■ Work required ■
Return exactly the lines of the records below, starting at the line that contains "You are a computer-use agent. Image resolution: width=1912" and ending at the line that contains "Click the Meter", with both of those lines kept.

(Collected data entries)

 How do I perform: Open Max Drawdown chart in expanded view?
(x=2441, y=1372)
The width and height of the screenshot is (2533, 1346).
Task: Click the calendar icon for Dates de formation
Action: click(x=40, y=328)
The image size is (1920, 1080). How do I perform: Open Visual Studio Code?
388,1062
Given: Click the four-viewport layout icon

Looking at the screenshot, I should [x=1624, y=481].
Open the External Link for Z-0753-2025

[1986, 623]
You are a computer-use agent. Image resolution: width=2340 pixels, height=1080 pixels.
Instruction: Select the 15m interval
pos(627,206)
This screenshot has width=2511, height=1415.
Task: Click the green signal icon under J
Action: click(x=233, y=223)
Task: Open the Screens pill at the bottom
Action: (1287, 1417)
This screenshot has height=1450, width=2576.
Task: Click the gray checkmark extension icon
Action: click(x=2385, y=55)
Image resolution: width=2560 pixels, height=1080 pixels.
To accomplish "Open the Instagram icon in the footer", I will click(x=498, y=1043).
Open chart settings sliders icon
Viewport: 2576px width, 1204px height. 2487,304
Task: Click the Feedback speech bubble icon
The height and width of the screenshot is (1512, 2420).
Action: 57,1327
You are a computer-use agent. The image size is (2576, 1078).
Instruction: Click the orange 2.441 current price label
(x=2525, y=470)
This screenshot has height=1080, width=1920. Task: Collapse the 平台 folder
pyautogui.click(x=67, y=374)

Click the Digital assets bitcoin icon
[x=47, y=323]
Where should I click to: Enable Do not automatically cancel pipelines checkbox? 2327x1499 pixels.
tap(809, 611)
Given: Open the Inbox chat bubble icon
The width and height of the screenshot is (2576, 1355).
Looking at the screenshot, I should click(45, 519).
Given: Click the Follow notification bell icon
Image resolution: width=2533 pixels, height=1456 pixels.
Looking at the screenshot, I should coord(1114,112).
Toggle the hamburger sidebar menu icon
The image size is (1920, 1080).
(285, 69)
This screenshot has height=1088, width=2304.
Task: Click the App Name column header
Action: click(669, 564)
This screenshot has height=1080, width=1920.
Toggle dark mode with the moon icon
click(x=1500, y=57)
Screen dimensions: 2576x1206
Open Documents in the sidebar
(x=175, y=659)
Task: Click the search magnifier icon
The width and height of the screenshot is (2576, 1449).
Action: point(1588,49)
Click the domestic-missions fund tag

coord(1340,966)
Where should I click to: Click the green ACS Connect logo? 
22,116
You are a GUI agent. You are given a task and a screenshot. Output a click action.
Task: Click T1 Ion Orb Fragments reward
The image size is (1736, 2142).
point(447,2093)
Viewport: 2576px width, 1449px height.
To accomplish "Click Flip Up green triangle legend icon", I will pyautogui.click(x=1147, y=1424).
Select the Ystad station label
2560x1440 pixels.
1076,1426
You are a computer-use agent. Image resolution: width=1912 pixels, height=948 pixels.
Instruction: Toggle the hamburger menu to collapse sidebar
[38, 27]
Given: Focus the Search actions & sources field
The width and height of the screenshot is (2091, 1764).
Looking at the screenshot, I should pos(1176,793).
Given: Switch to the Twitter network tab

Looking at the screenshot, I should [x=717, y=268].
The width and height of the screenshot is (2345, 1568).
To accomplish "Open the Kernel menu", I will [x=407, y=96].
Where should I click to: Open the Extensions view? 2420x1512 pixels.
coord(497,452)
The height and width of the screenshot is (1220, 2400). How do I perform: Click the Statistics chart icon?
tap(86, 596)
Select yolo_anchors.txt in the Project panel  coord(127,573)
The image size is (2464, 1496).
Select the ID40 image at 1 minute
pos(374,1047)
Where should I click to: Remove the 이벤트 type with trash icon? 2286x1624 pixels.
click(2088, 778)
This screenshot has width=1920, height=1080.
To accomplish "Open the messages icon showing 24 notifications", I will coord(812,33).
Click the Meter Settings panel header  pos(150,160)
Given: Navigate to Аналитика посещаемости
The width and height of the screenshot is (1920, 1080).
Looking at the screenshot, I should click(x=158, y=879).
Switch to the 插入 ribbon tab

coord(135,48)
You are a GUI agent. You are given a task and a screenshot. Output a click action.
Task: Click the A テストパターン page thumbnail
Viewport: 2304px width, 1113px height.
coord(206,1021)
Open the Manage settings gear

■ Answer box ■
You are a computer-use agent. Image resolution: width=1912 pixels, height=948 pixels.
Instruction: Toggle the hamburger menu to collapse sidebar
[38, 27]
Given: Focus the Search actions & sources field
The width and height of the screenshot is (2091, 1764).
Looking at the screenshot, I should pos(1176,793).
Given: Switch to the Twitter network tab

Looking at the screenshot, I should [x=717, y=268].
The width and height of the screenshot is (2345, 1568).
To accomplish "Open the Kernel menu", I will [x=407, y=96].
Where should I click to: Open the Extensions view? 2420x1512 pixels.
coord(497,452)
The height and width of the screenshot is (1220, 2400). How do I perform: Click the Statistics chart icon?
tap(86, 596)
Select yolo_anchors.txt in the Project panel  coord(127,573)
The image size is (2464, 1496).
Select the ID40 image at 1 minute
pos(374,1047)
Where should I click to: Remove the 이벤트 type with trash icon? 2286x1624 pixels.
click(2088, 778)
This screenshot has width=1920, height=1080.
To accomplish "Open the messages icon showing 24 notifications", I will coord(812,33).
Click the Meter Settings panel header  pos(150,160)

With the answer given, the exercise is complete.